Ethiopia’s superb network of national parks incorporates a wide variety of habitats, from the high-altitude forests and moors of Bale and Simien Mountains, to the semi-arid country of Awash and marshy savannah of Gambella.
- Inscribed as a UNESCO Natural World Heritage Site in 1979, Simien Mountains National Park is Ethiopia’s premier hiking destination, renowned for its jagged peaks, jaw-drooping precipices, and wealth of endemic animals including Walia ibex and gelada baboon.
- Bale Mountains National Park is a byword for biodiversity, thanks to its rich mosaic of high-altitude habitats, wealth of endemic wildlife including the charismatic Ethiopian wolf, and ranking as one if Africa’s top five birding hotspots.

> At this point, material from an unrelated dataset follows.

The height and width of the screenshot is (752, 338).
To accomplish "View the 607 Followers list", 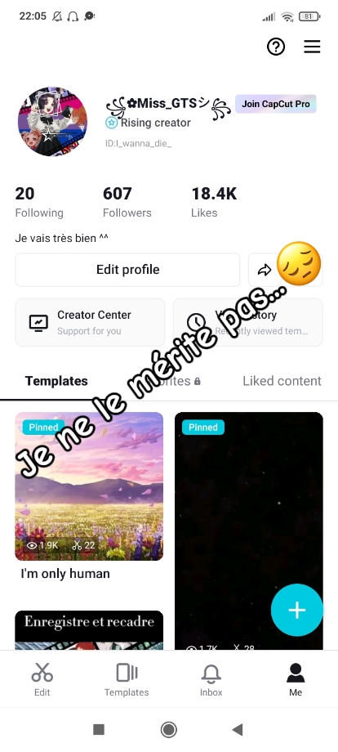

- Set below the spectacular crater of Fantelle Volcano, Awash National Park protects a semiarid tract of Rift Valley floor inhabited by dry-country antelope such as the handsome Beisa oryx and magnificent spiral-horned greater kudu, along with almost 500 bird species.
- Still being developed for tourism, the underrated Chebera-Churchura National Park in the western highlands is the most reliable place in Ethiopia to see elephants, which can be tracked on foot through the swampy Maka Forest with the help of experienced scouts.
- Gambella National Park, Ethiopia’s largest, is at its most alluring between March and June, when Africa’s second-largest antelope migration, comprising an estimated 1.2 million white-tailed kob, crosses there from South Sudan.
- The diverse landscapes of Nech Sar National Park include a the twin lakes Chamo and Abaya, and the wide open Nech Sar (‘White Grass’) Plains, home to the Nechisar nightjar, Caprimulgus solala, which many regard to be the world’s rarest bird.